## [Exercise input]
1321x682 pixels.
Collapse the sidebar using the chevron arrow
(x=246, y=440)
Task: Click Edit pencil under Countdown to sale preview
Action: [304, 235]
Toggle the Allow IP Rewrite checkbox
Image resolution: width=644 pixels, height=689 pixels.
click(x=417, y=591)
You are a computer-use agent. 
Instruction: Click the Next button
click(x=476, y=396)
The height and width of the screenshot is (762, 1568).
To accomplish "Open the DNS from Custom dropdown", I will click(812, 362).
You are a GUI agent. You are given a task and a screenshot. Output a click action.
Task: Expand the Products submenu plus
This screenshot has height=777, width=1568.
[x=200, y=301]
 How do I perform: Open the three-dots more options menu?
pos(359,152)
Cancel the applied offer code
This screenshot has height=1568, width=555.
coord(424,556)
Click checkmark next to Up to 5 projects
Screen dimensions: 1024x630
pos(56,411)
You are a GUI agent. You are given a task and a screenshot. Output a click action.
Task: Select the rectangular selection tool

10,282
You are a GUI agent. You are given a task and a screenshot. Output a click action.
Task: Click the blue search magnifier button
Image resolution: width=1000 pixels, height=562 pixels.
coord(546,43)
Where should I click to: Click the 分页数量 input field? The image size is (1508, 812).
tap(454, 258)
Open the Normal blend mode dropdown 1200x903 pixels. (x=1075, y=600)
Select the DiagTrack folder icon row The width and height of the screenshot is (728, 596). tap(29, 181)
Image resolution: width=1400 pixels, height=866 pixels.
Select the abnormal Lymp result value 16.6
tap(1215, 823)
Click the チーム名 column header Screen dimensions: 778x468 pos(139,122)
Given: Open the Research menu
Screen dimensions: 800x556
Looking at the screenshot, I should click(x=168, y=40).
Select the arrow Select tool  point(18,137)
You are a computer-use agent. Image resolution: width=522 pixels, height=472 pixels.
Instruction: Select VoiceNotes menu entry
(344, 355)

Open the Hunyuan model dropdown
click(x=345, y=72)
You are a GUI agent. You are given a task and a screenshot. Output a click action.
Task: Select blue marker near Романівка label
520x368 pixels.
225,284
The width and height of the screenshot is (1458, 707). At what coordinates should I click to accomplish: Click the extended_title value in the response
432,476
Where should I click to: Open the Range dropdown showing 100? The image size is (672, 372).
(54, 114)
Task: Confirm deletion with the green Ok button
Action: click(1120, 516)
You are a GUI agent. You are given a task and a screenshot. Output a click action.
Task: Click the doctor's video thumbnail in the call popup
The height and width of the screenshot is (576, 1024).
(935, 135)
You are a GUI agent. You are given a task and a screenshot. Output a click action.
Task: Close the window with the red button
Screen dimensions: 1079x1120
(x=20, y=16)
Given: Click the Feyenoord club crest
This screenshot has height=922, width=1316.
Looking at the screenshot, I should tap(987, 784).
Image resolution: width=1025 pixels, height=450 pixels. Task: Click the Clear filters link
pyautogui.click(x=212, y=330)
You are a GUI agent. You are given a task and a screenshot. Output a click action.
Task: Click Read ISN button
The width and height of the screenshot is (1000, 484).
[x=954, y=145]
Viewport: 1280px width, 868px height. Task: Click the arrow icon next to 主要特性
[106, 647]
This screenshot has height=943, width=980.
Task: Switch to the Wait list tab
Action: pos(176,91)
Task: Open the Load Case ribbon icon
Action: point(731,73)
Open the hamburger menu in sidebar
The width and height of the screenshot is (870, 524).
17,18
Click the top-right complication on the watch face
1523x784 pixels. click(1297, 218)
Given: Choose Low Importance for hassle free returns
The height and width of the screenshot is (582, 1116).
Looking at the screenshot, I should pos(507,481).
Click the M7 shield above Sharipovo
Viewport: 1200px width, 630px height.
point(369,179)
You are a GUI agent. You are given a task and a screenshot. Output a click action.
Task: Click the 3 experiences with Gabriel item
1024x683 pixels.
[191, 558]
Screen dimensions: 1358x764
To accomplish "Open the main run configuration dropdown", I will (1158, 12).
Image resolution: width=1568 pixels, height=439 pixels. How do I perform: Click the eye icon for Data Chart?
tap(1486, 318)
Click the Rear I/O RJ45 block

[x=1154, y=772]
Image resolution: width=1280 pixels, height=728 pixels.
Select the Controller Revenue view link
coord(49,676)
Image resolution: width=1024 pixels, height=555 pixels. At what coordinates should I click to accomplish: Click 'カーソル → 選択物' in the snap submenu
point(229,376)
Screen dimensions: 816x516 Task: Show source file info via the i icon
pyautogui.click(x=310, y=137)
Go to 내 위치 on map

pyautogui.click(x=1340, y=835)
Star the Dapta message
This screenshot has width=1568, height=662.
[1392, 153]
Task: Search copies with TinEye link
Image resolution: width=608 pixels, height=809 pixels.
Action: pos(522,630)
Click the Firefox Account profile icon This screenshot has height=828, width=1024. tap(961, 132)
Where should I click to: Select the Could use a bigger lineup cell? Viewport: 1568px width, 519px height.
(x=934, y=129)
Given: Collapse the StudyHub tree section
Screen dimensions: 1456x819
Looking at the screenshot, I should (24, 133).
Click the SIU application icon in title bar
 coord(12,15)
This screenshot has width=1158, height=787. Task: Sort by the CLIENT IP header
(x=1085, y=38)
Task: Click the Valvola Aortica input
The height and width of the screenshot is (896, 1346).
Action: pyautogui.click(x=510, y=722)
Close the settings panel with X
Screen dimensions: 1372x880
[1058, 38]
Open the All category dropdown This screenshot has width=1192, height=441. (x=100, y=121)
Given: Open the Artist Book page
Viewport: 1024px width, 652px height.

## [Work task]
The answer must consist of every line in the records above that contains the word "will".

## [Output]
To accomplish "Open the DNS from Custom dropdown", I will click(812, 362).
To accomplish "Open the main run configuration dropdown", I will (1158, 12).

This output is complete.